Knee difficulties have become a fact of life for Matsui, part of the price he has had to pay for a lengthy consecutive games streak that spanned 1,250 contests in Japan before setting a big league record with 518 straight games played to open his Yankees career.
The 35-year-old Matsui had arthroscopic surgery on his right knee after the 2007 season and underwent a similar procedure on the left knee after the 2008 campaign, missing the Yankees' final road trip of the season.
But while Matsui must wear hefty ice packs after each game to guard against inflammation, and the Bombers have been reluctant to permit him to play the outfield, he has been able to limit the severity of his time in the trainers' room.
Sunday marked Matsui's second draining of the season, with the first coming on New York's first homestand in mid-April. He wants to think it was the last.
"I believe I will be fine for the rest of the season," Matsui said. "So far, at least, it's only happened twice over the course of the season. I have a strong feeling that I can finish the season without any more problems."
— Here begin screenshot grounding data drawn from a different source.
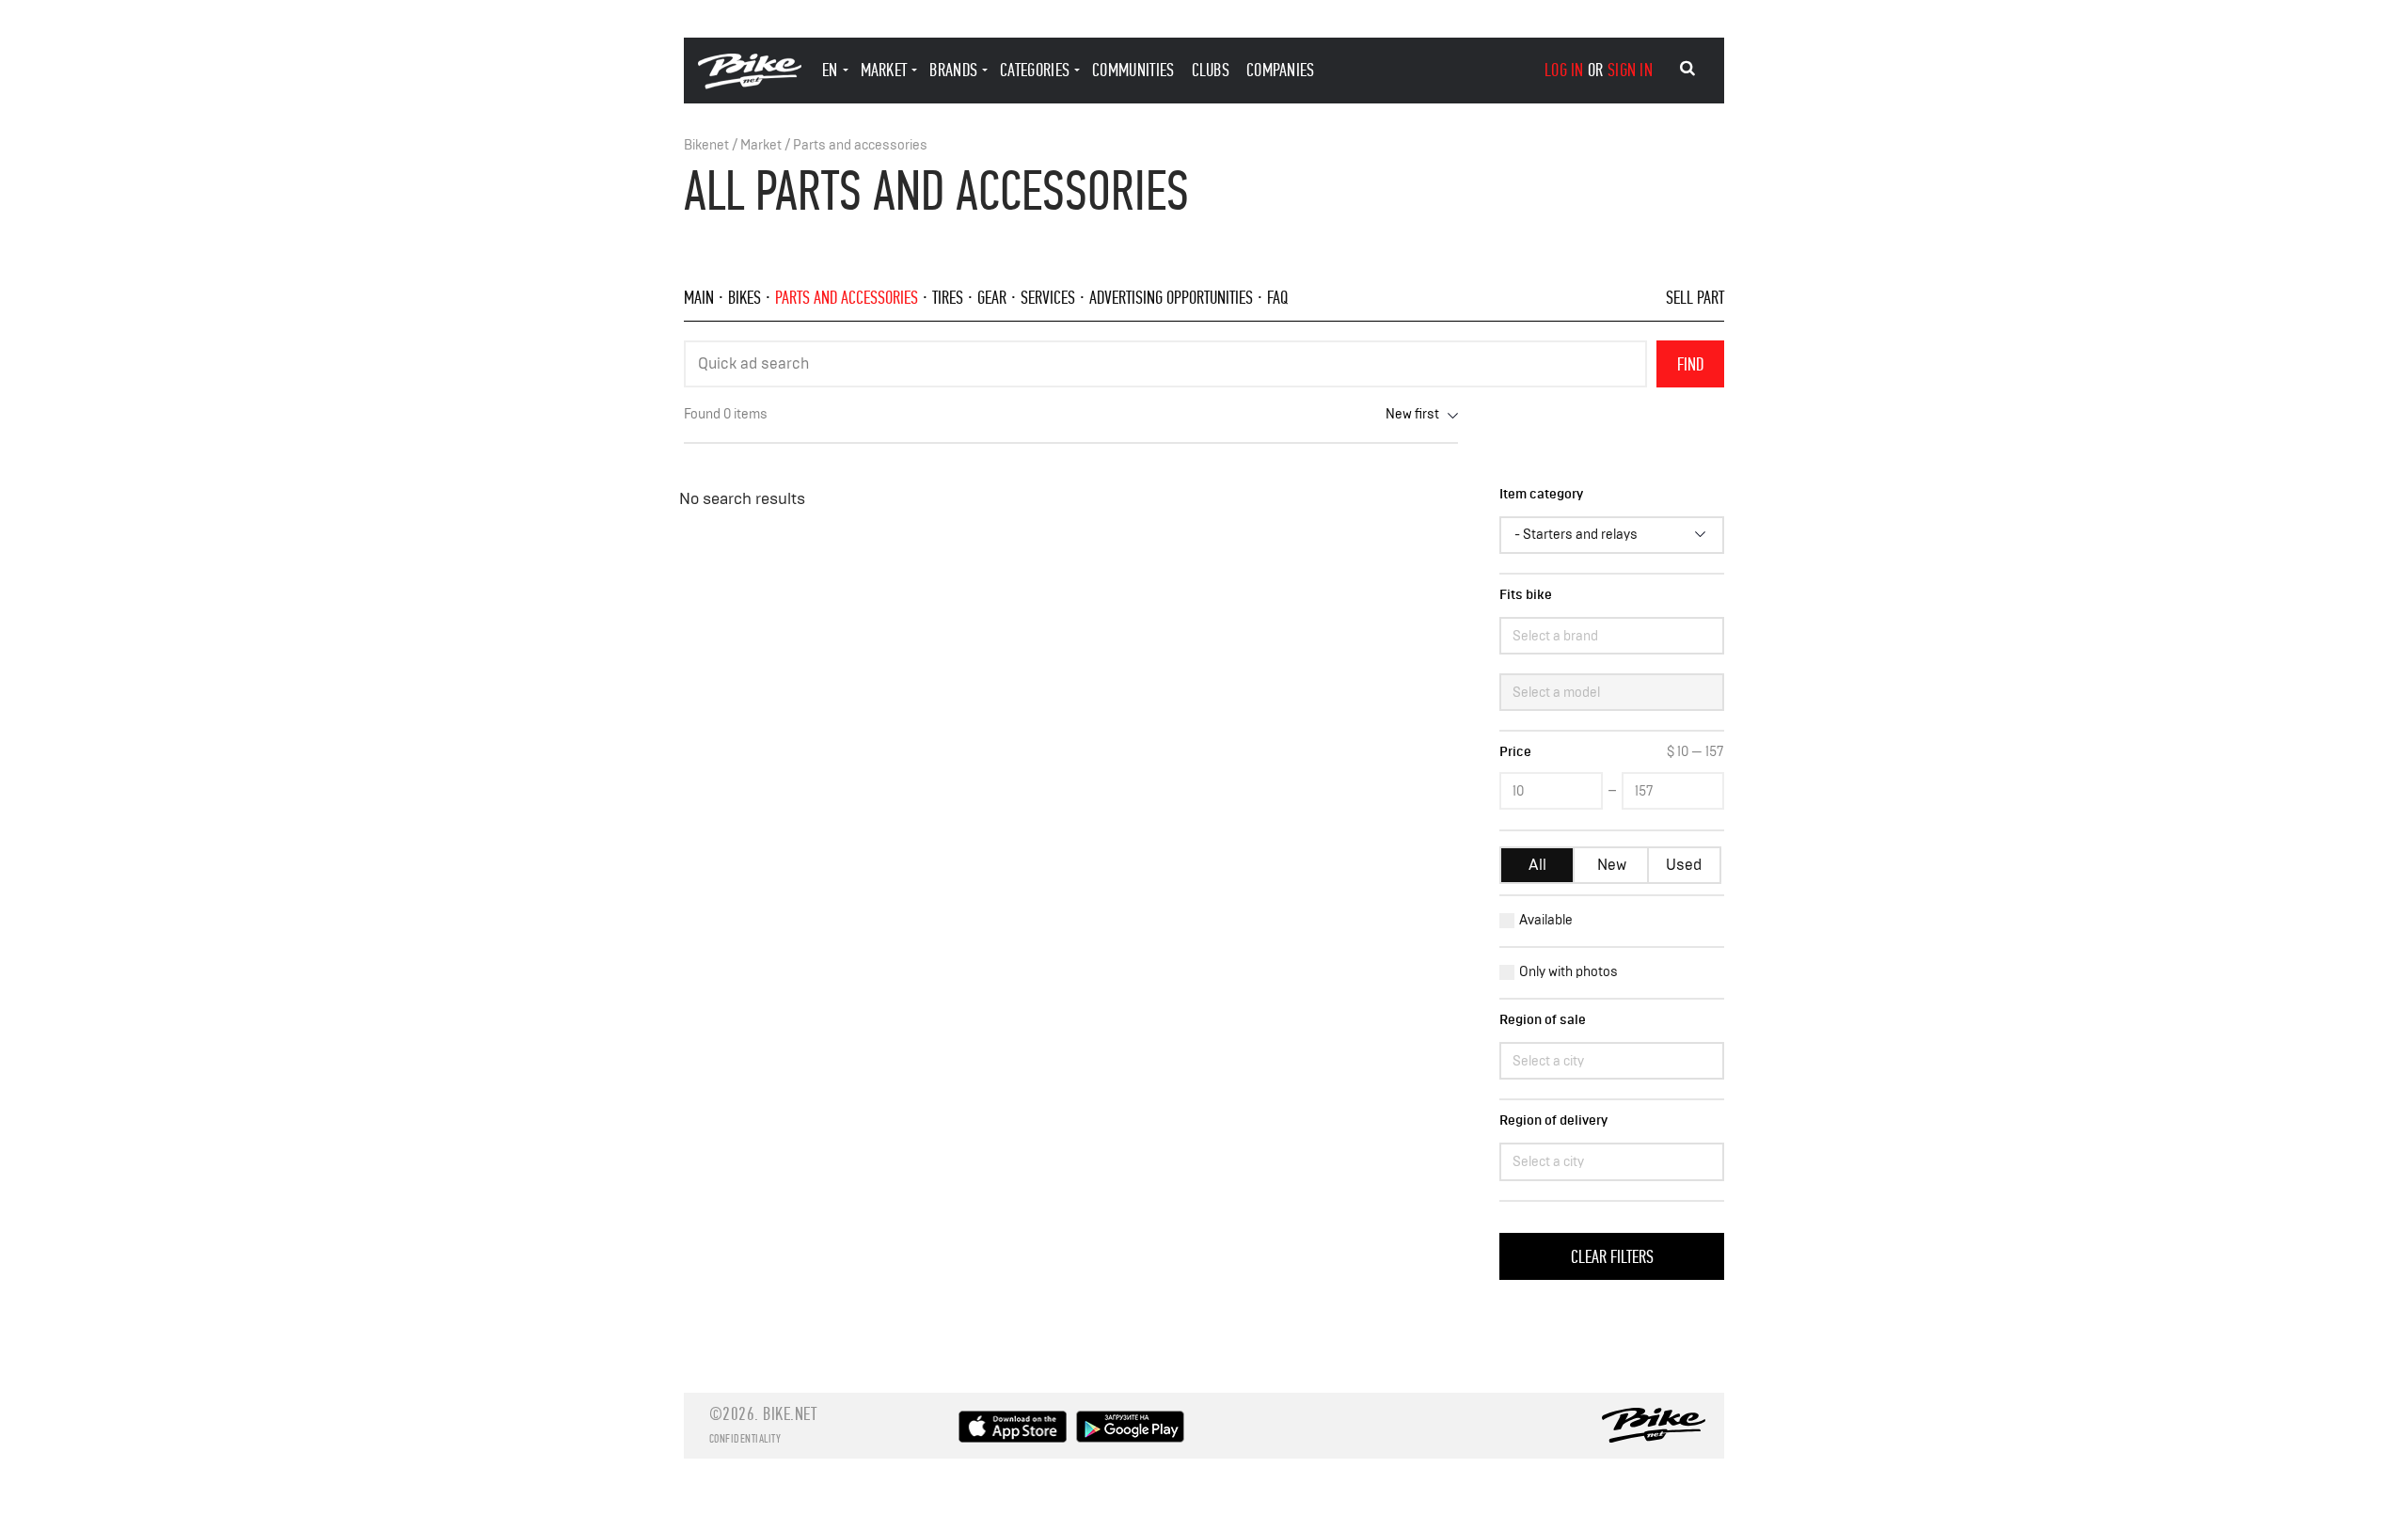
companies (1280, 70)
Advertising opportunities (1171, 297)
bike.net (789, 1414)
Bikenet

While Yankees manager Joe Girardi expects that Matsui will have to deal with the issue for "a long time," he said that the procedure was not anything that should keep Matsui -- batting .266 with 19 home runs and 58 RBIs -- out of the lineup for an extended stretch.
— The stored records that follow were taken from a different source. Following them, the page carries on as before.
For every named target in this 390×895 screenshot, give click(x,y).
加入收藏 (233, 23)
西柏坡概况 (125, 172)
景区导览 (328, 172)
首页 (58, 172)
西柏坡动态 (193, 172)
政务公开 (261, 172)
"We've always talked about, every day, we're a little bit concerned," Girardi said. "He's been on a roll for us and we haven't had to sit him down for any reason. You hope that this is just a once-in-a-while thing."
Matsui said that there was not any particular at-bat or play when the inflammation flared up, but he did have one of his best -- and most active -- games on Thursday at Seattle, belting two homers and stroking four hits in a five-RBI showing.
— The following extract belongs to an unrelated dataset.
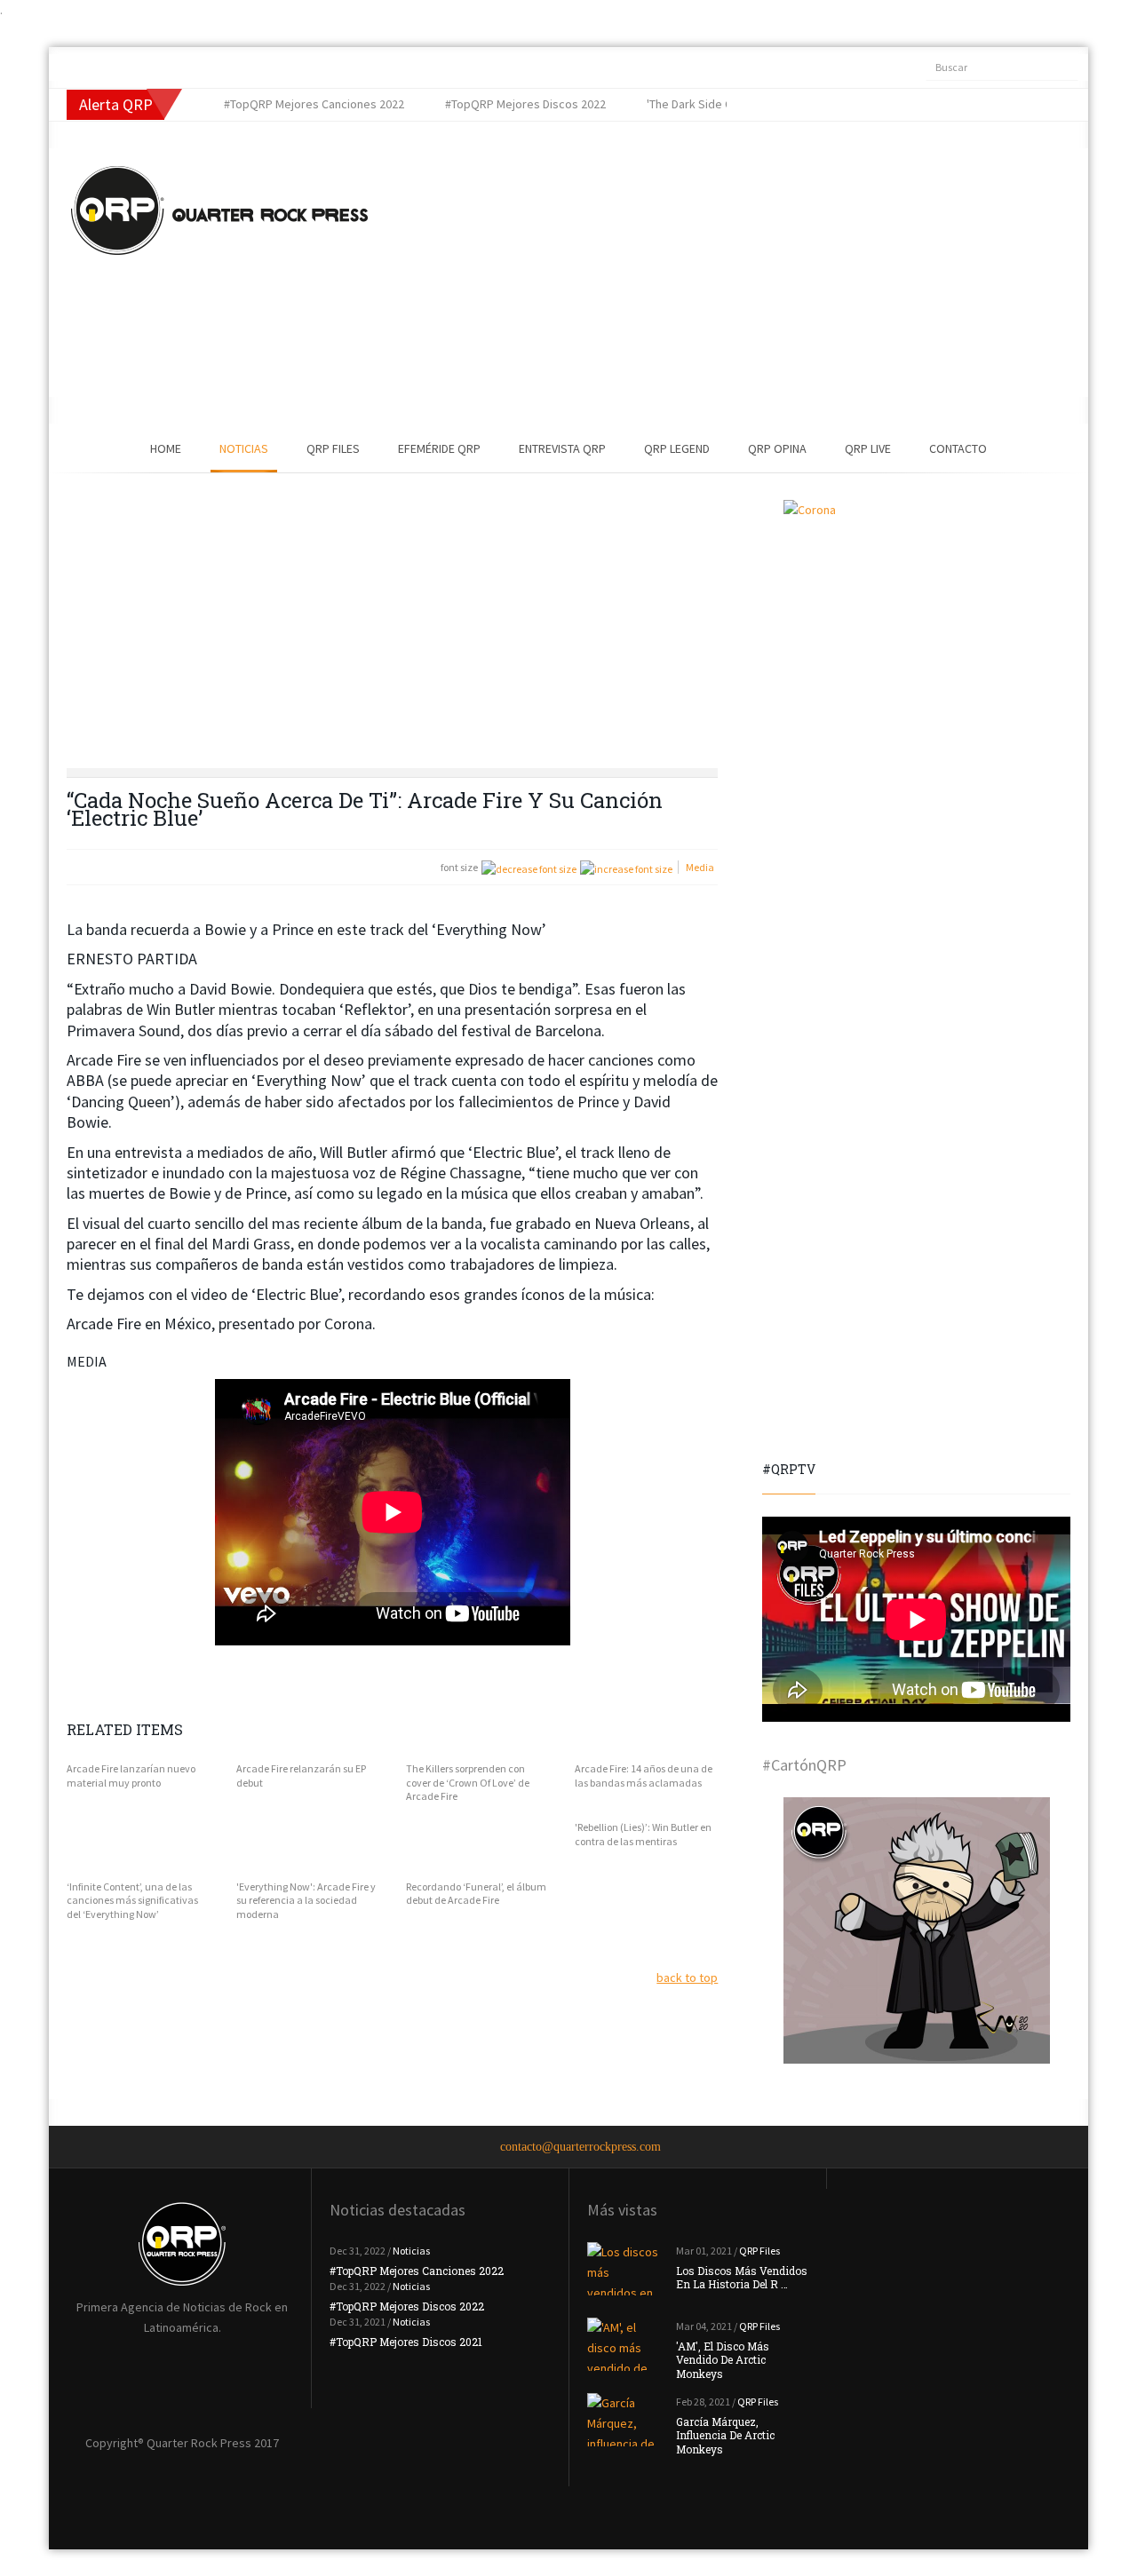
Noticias (243, 448)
The key, Matsui said, is keeping his conditioning and exercise program going regularly.
"I really don't know, going forward, how the knee is going to react," Matsui said. "You just have to do things and have a routine as far as trying to minimize the symptoms and problems as much as possible.
"I feel like I have a routine down to try and minimize that problem as much as possible and manage it. As long as I continue that, it should be fine."